Dear Reader,
As this book goes to press, my parents are celebrating their forty-eighth anniversary. What an accomplishment in a world where half of marriages end in divorce. And what a shining example of the enduring power of love! Through good times and bad, in sickness and in health, they have faced life together, always knowing that their love would see them through.
In comparison to their forty-eight-year union, my marriage is a mere child at twelve years. But I already have a sense of how tough it can be to keep that “for better, for worse” vow. So many things take a toll on marriage. Demanding careers that leave couples little time—or energy—for each other.
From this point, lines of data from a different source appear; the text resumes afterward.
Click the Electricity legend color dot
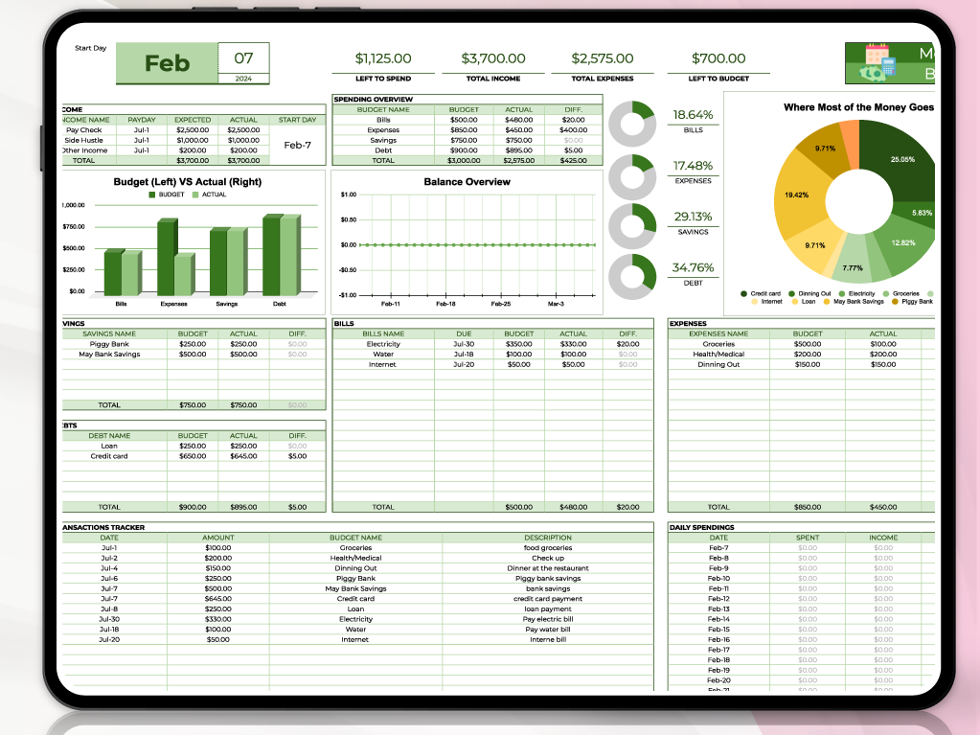Image resolution: width=980 pixels, height=735 pixels. [x=842, y=293]
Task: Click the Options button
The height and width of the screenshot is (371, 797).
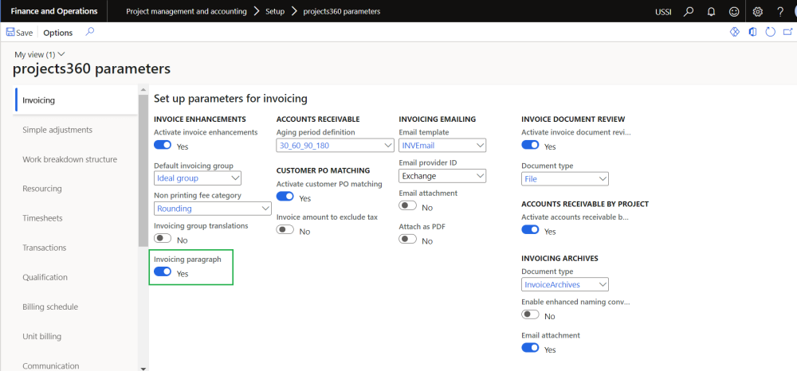Action: click(58, 33)
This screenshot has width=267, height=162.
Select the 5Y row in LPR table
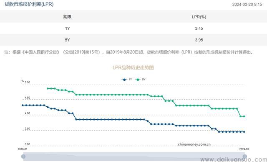click(134, 40)
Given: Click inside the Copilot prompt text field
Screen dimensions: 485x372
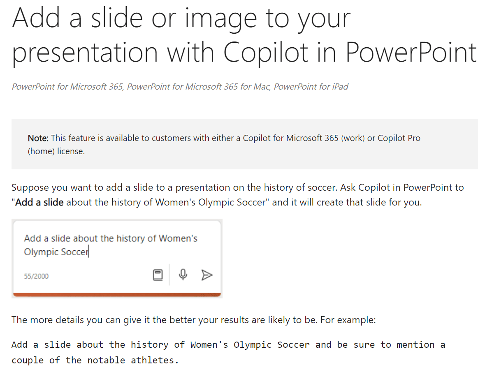Looking at the screenshot, I should point(116,245).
Unexpected disappointments that change the direction of your life together. Well-laid plans that go awry. Hurts that only time and a change of heart can heal.
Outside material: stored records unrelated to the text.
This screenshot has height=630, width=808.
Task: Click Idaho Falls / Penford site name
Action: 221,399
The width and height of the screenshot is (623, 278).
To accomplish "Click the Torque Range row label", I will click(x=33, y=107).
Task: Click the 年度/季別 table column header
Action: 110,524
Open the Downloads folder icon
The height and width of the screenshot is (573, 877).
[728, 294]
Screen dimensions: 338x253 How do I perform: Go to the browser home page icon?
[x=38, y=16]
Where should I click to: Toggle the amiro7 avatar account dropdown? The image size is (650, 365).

Fortunately, few marriages have to overcome the kind of tragedy that Jess and Scott face in Never Say Goodbye. Instead, most are simply worn down by the petty annoyances of daily life. And in a world of “I-have-to-take-care-of-myself-first” attitudes and values that change from situation to situation, there is little to encourage the stick-to-it-iveness that is the glue of marriage. It’s easier to just give up when trials and tribulations replace romance and roses.
But what a loss that is. Because it’s the enduring power of love that gives marriage its depth and dimension. For there is incredible peace and joy in knowing that whatever happens, you’ll still be together. And that your love will burn with an unquenchable flame that is steady and sure and strong all the days of your life. Just as my parents’ has for nearly half a century.
Happy anniversary, Mom and Dad. I love you. Always.